La France pourrait-elle opter pour l’instauration d’un état d’urgence ? C’est ce que souhaite une partie de la droite. Après les événements nocturnes qui ont émaillé plusieurs villes de France, et qui font suite au drame de Nanterre, certains élus craignent un embrasement à l’image des émeutes de 2005, et réclament l’instauration de l’état d’urgence.

« (…) La mise en place de l’état d’urgence / couvre-feu s’impose pour rétablir l’ordre.», a tweeté ce jeudi 29 juin Marion Maréchal, vice-présidente de Reconquête, le parti politique crée fin 2021 par Éric Zemmour, qui a également appelé dans un communiqué publié ce matin sur Twitter à « la mise en place de l’état d’urgence dès ce soir ».
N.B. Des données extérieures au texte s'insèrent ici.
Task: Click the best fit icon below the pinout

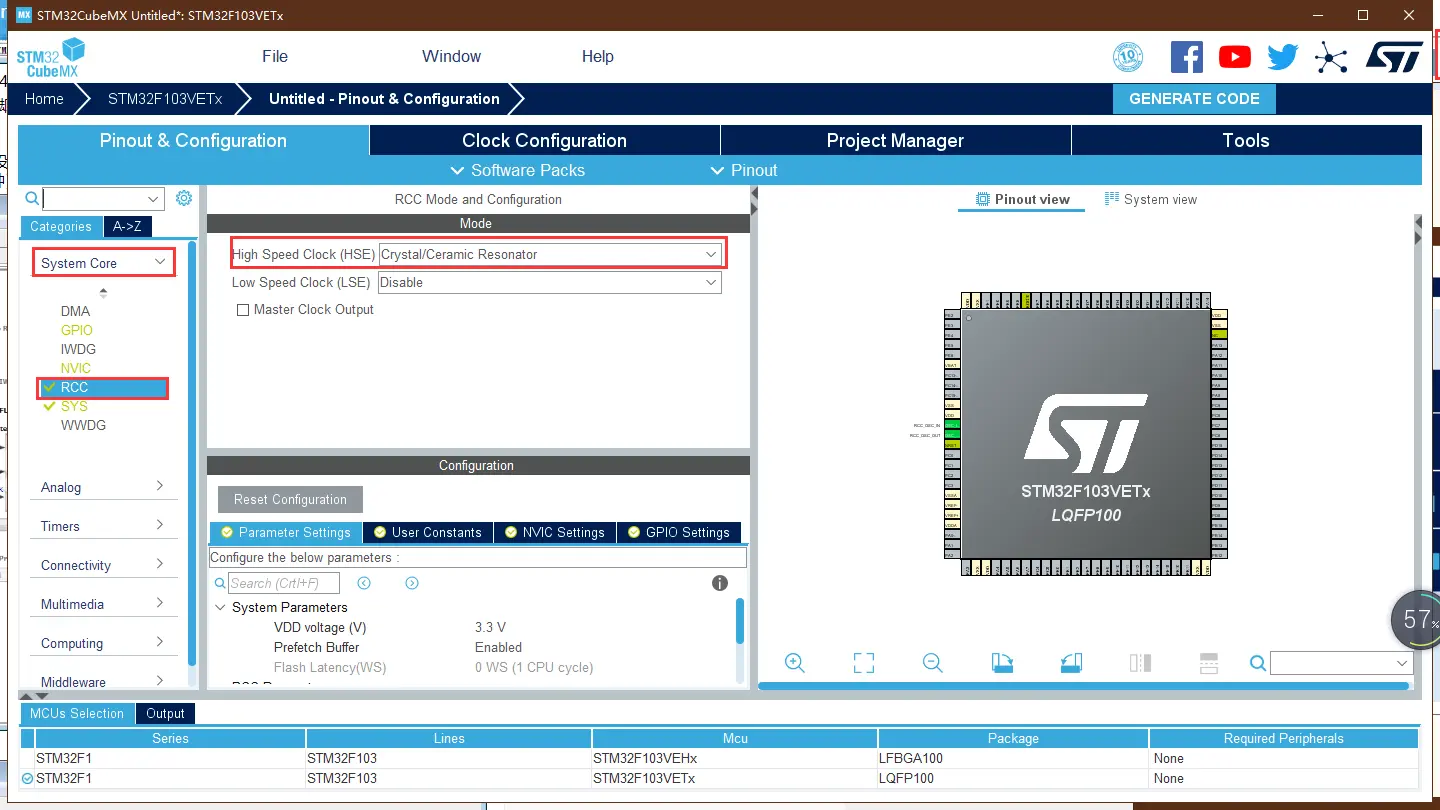Action: [x=863, y=662]
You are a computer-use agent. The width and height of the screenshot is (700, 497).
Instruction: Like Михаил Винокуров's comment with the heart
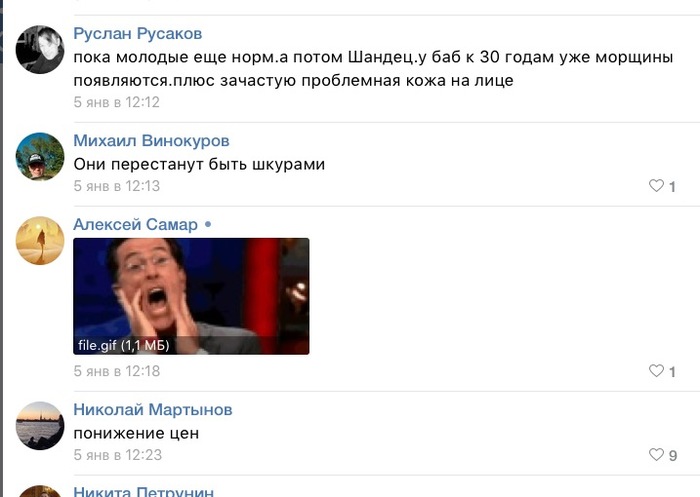click(x=656, y=185)
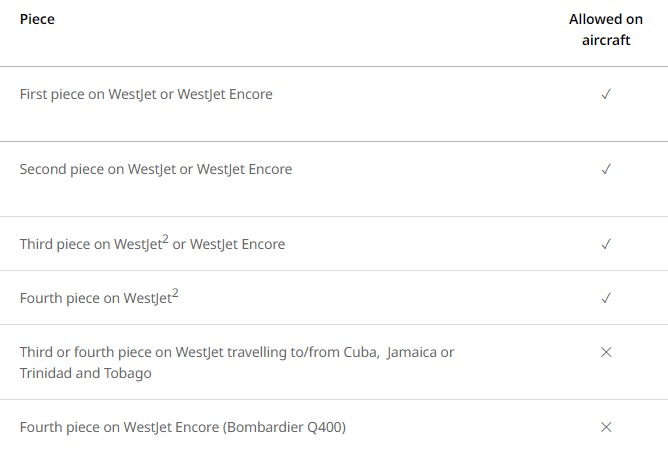The width and height of the screenshot is (668, 453).
Task: Click the 'Trinidad and Tobago' text line
Action: [85, 373]
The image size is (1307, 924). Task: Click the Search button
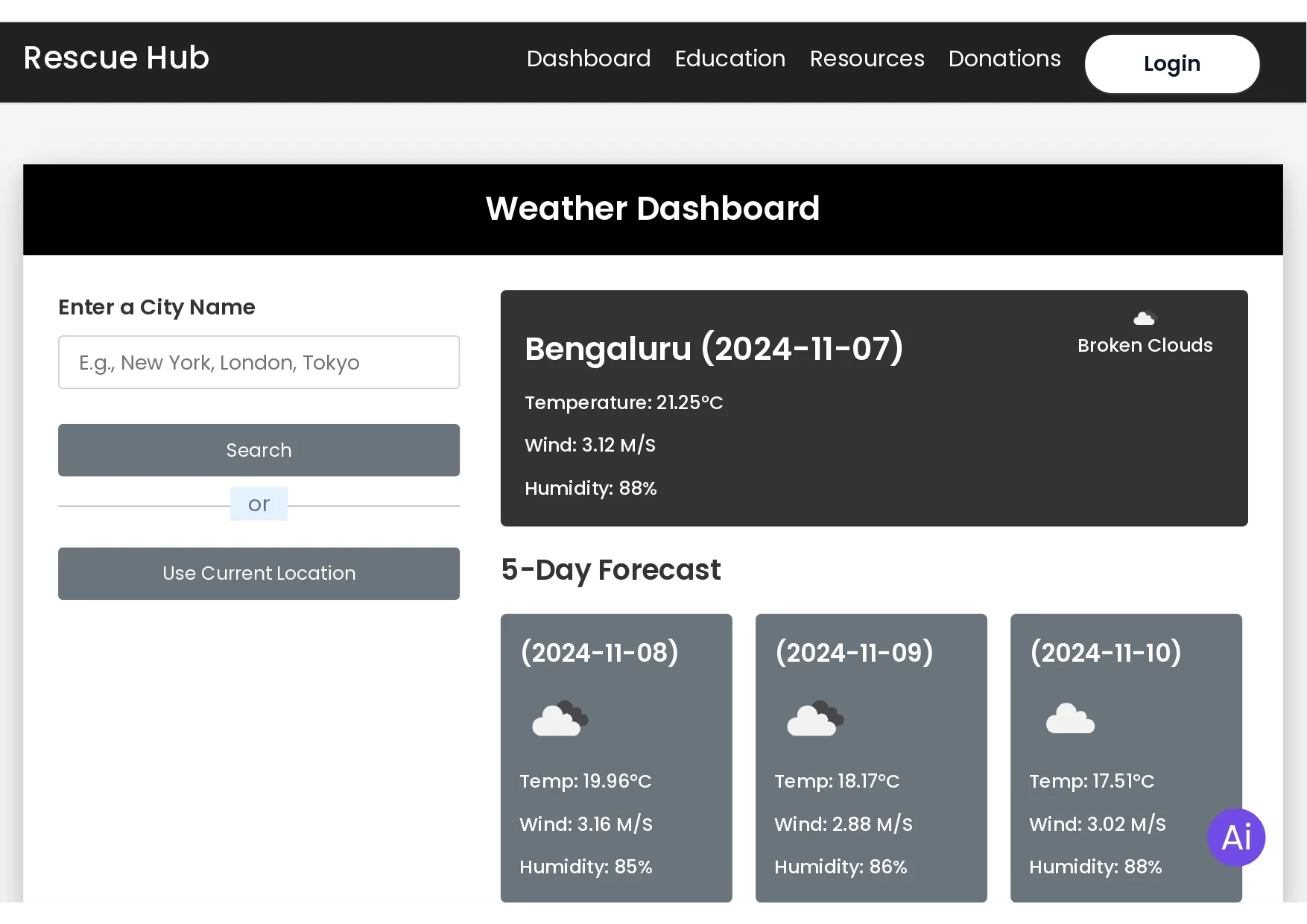[x=259, y=450]
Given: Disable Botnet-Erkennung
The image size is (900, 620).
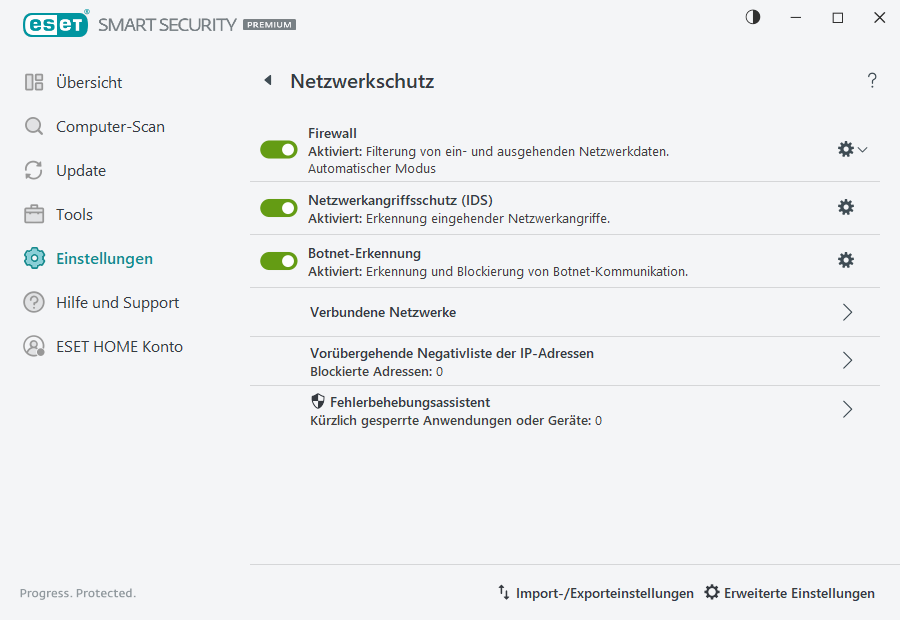Looking at the screenshot, I should tap(278, 260).
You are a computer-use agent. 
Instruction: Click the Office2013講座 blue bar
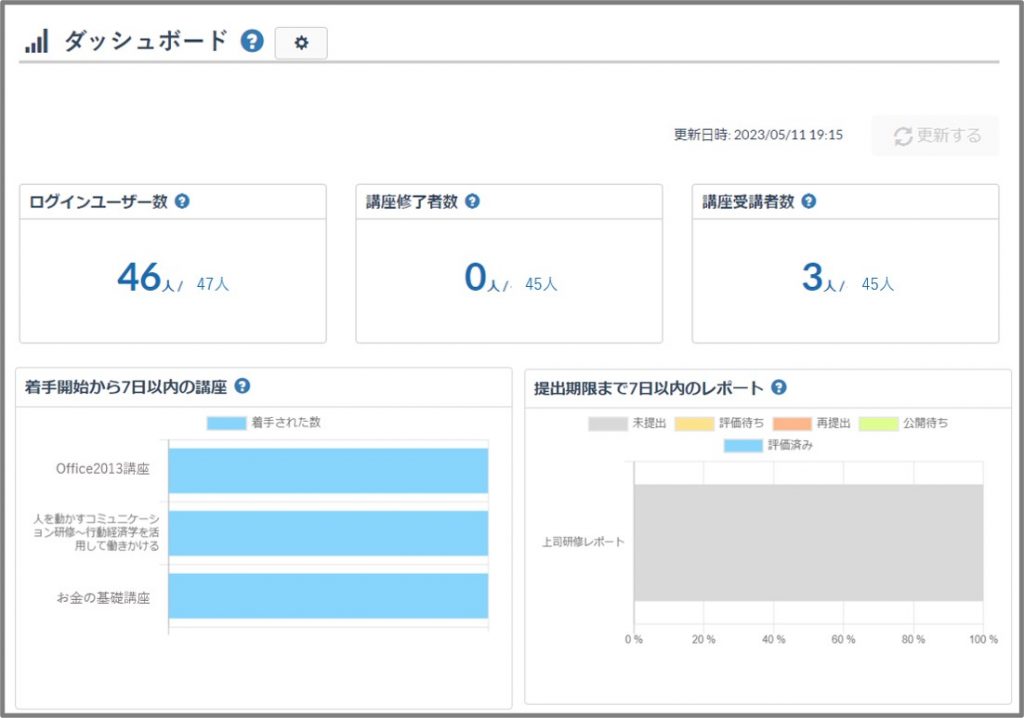tap(328, 470)
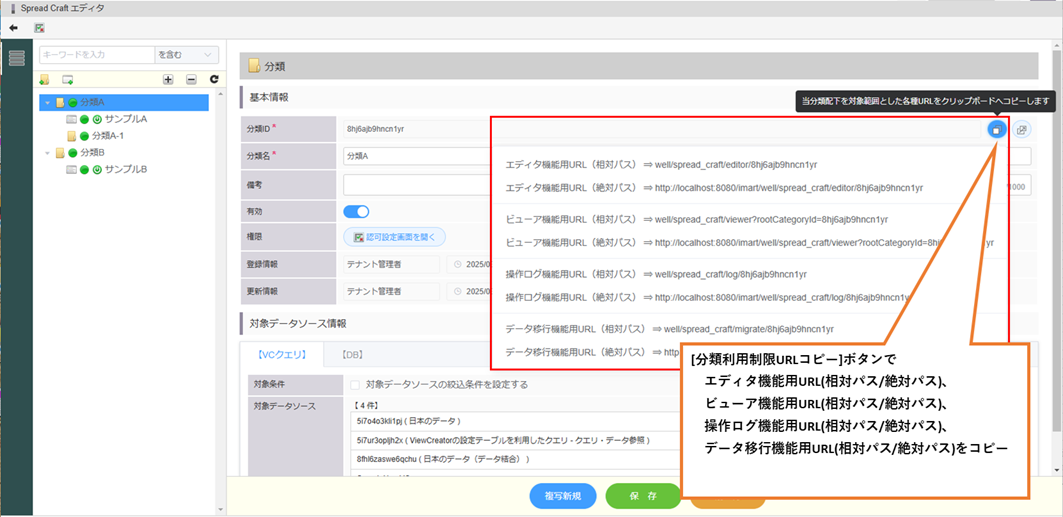Switch to the 【DB】 tab

tap(351, 354)
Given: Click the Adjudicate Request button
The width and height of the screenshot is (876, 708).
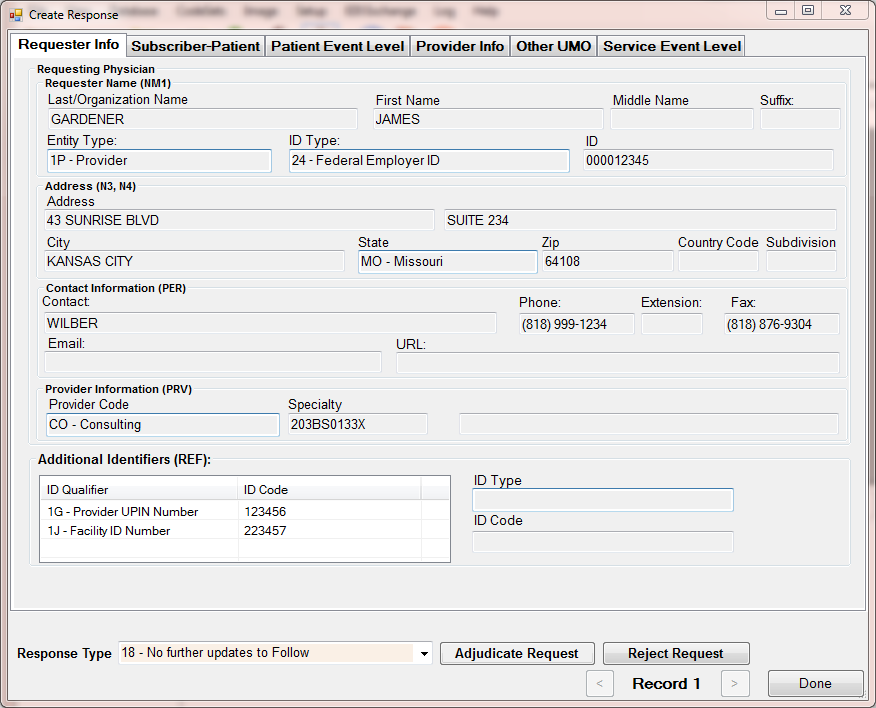Looking at the screenshot, I should point(517,654).
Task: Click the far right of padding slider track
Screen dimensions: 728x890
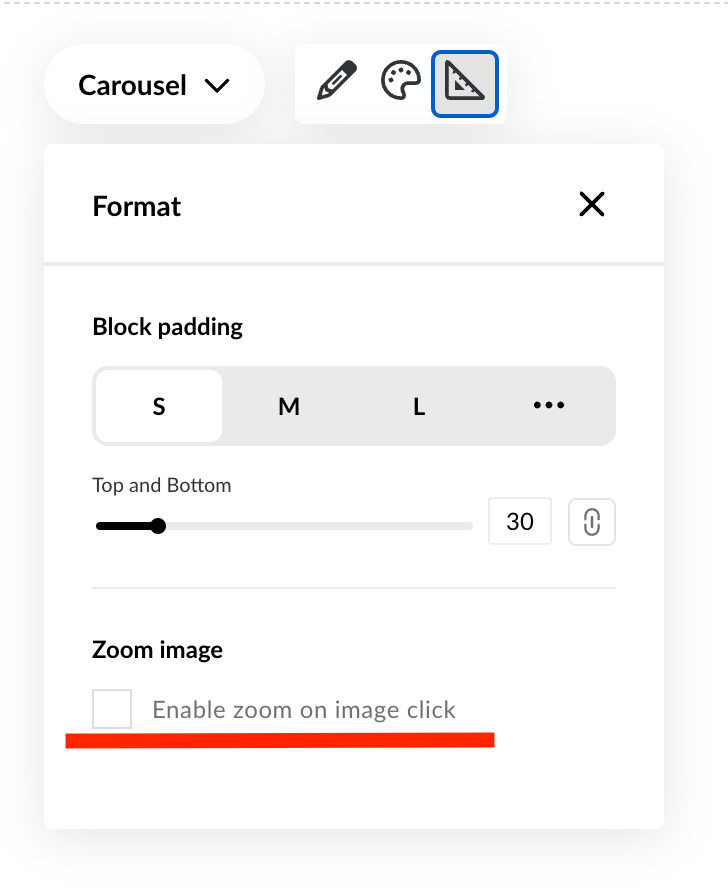Action: pos(466,526)
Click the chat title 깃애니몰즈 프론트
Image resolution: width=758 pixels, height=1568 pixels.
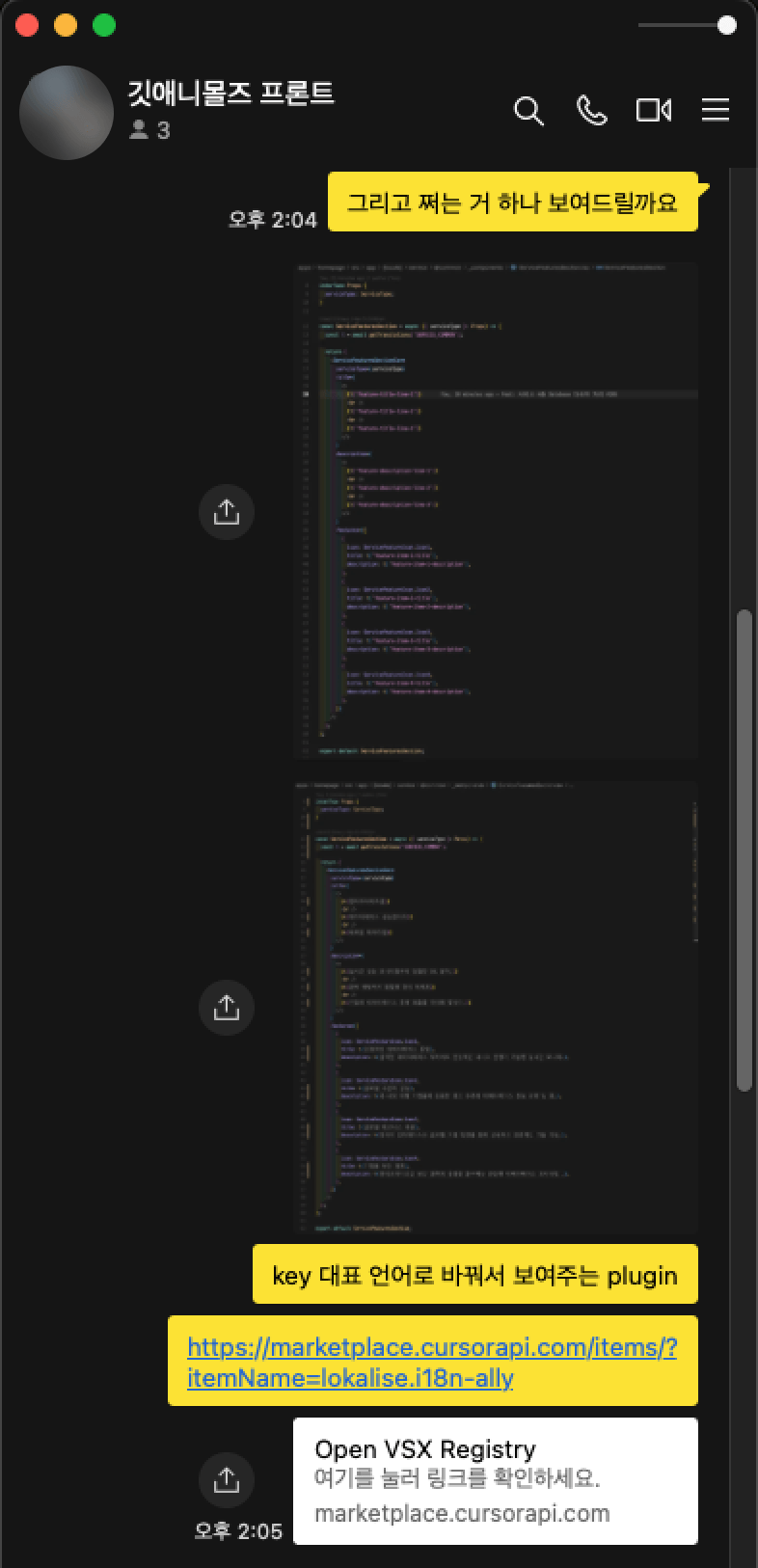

Le patron des Républicains (LR) Éric Ciotti a aussi demandé « le déclenchement sans délai de l’état d’urgence partout où des incidents ont éclaté ». Interrogé sur LCI, le président LR du Sénat Gérard Larcher plus modéré a estimé que « si cela apparaît nécessaire qu’on le déclenche dans certains périmètres : il faut être efficace.».

De son côté, le chef de file des députés LR a également twitté ce jeudi matin : « Rien n’excuse la violence des casseurs. Rien n’excuse la loi des bandes et leur dictature de la peur. Emmanuel Macron doit le comprendre. Comme Jacques Chirac en 2005, il doit proclamer l’état d’urgence ».

Mais qu’est-ce que concrètement l’état d’urgence ? Né en 1955 à la suite d’une vague d’attentats perpétrés par le Front de libération nationale (FLN) à la veille de la guerre d’Algérie, l’état d’urgence se définit par une restriction de certaines libertés individuelles adossée à un renforcement des pouvoirs de l’autorité publique. Décidé en conseil des ministres, il peut être instauré sur tout ou une partie du territoire nationale « soit en cas de péril imminent résultant d’atteintes graves à l’ordre public, soit en cas d’événements présentant, par leur nature et leur gravité, le caractère de calamité publique.», précise le texte de 1955.

Dans le cadre de ce régime d’exception, le ministre de l’Intérieur et les préfets peuvent par exemple interdire des rassemblements, mettre en place des périmètres de protection, ou encore instaurer un couvre-feu. En mars 2020, alors que le Covid-19 se propageait à tire d’aile dans l’Hexagone, un nouveau régime d’exception – « l’état d’urgence sanitaire » – est né, avec son lot de nouvelles restrictions, au premier rang desquelles, la liberté d’aller et venir.

Outre la crise sanitaire, l’état d’urgence a été décrété à cinq reprises sous la Ve République : en 1958, après le coup d’État d’Alger du 13 mai ; en 1961, après le putsch des généraux d’Alger ; en 1984 au début de la révolte des Kanaks en Nouvelle-Calédonie ; en 2005 au moment où des émeutes avaient éclaté en réaction au décès de deux jeunes poursuivis par des policiers. Enfin, plus récemment, l’état d’urgence déclenché à la suite des attentats du 13 novembre 2015.

Si les appels en faveur de l’instauration de l’état d’urgence se multiplient à droite, le secrétaire général du syndicat des commissaires de la police nationale française, David Le Bars, a estimé sur RMC ce jeudi matin que « ce n’est pas le moment ». Et de rappeler qu’en 2005, « l’état d’urgence avait été décrété huit ou neuf jours après » les faits ayant déclenché un embrasement des banlieues françaises. En outre, contrairement à Pierre-Henri Dumont, porte-parole des Républicains à l’Assemblée nationale qui estime que l’état d’urgence permettrait « de rétablir l’ordre », David Le Bars estime que « l’état d’urgence s’adresse à ceux qui respectent la loi, et ceux qui ne la respectent pas vont continuer de commettre des exactions ». Interrogée en milieu de journée sur la question, la première ministre Élisabeth Borne a estimé que « les circonstances » n’étaient pas réunies.

Avant son départ pour Bruxelles, le chef de l’État a réuni ce jeudi matin une cellule interministérielle de crise (CIC) place Beauvau, au siège du ministère de l’Intérieur, en présence du ministre de l’Intérieur, du Garde des Sceaux et du ministre de la Ville. La mise en place de l’état d’urgence n’aurait pour l’instant pas été évoquée.